Tasks for this exercise.
1. Reproduce everything from "What do I mean" down to "satellite into orbit." in the passage on data as a balance-sheet asset below.
2. In the passage on data as a balance-sheet asset below, which three things does data fall into the same bucket as?
3. Render this sentence from the passage on data as a balance-sheet asset into Spanish: "Data is no longer seen as an operational by-product."
[Selected extract — start]
The digital age has transformed data into assets, requiring a new way to protect your organisation’s balance sheet.

The role of chief financial officer has expanded enormously in the past decade. Traditionally, CFOs are the custodians of an organisation, which simply means that the buck stops with them on everything in the assets and liabilities sections of their balance sheet.

In the digital age, this custodial role should now encompass all the data in an organisation. Data is no longer seen as an operational by-product. It is very much a “tangible” asset that can be monetised and valued. This means it falls into the same bucket as property, machinery, and brands.

Accordingly, data must be protected just as much as traditional financial and fixed assets and managed with the same degree of diligence. What should happen is, as we know, vastly different to what does happen. The many media reports on this issue, and the daily experiences of employees reflect this discrepancy. In short, that data is not treated consistently inside and outside organisations.

What do I mean by this?

As a CFO, you may be very aware of your responsibilities towards your organisation’s data. Accordingly, you abide by a strict governance framework to keep the data you work with secure at all times – both inside the organisation, and when sharing it with others outside the organisation. But data isn’t neatly ring-fenced in one area and looked after by a single person. Data is ubiquitous, and many people in an organisation use it in different ways and at different times. It could be as simple as capturing a healthcare patient’s personal medical history on your organisation’s system or listing the number of passengers when filing a flight record. It might be even as basic as your annual taxi expense claims or as complicated as the information needed to put a satellite into orbit.
[Selected extract — finish]
[Source material — start]
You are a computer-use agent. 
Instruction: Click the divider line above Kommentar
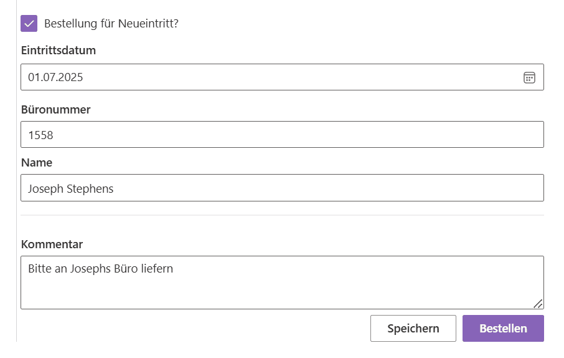282,215
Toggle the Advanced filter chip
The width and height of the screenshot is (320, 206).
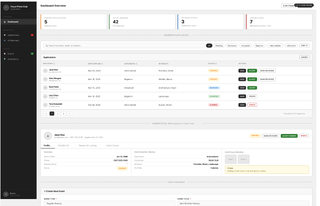point(291,45)
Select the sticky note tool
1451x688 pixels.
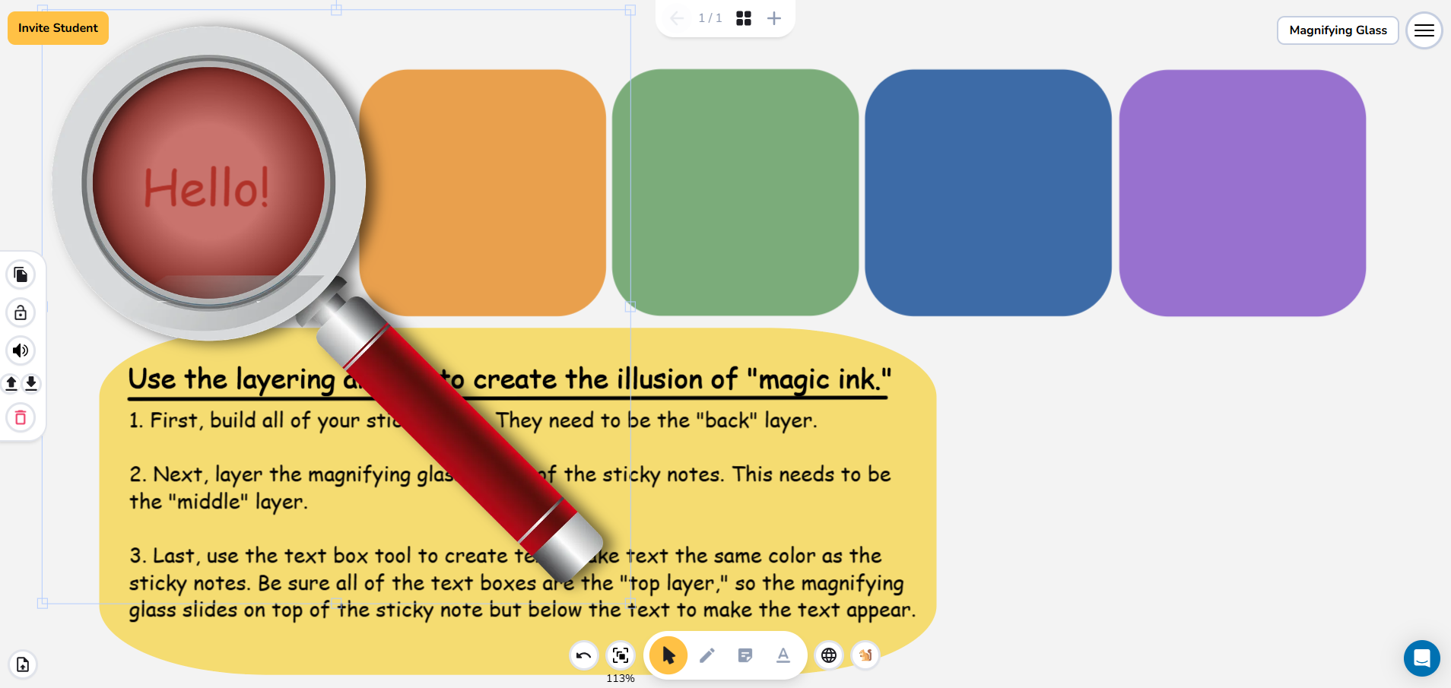pyautogui.click(x=745, y=655)
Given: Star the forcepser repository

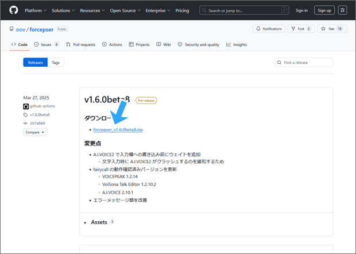Looking at the screenshot, I should coord(331,29).
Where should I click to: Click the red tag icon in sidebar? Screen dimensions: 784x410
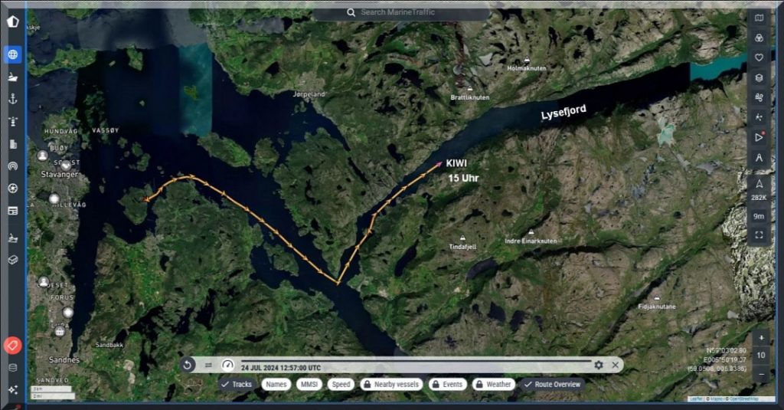click(12, 346)
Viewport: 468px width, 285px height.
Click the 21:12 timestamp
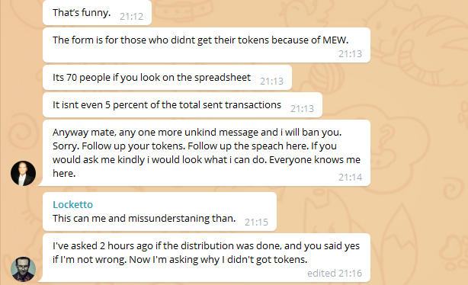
[Source material — finish]
Task-by-task outputs.
1.
What do I mean by this?

As a CFO, you may be very aware of your responsibilities towards your organisation’s data. Accordingly, you abide by a strict governance framework to keep the data you work with secure at all times – both inside the organisation, and when sharing it with others outside the organisation. But data isn’t neatly ring-fenced in one area and looked after by a single person. Data is ubiquitous, and many people in an organisation use it in different ways and at different times. It could be as simple as capturing a healthcare patient’s personal medical history on your organisation’s system or listing the number of passengers when filing a flight record. It might be even as basic as your annual taxi expense claims or as complicated as the information needed to put a satellite into orbit.

2. Property, machinery, and brands.

3. Los datos ya no se consideran un subproducto operativo.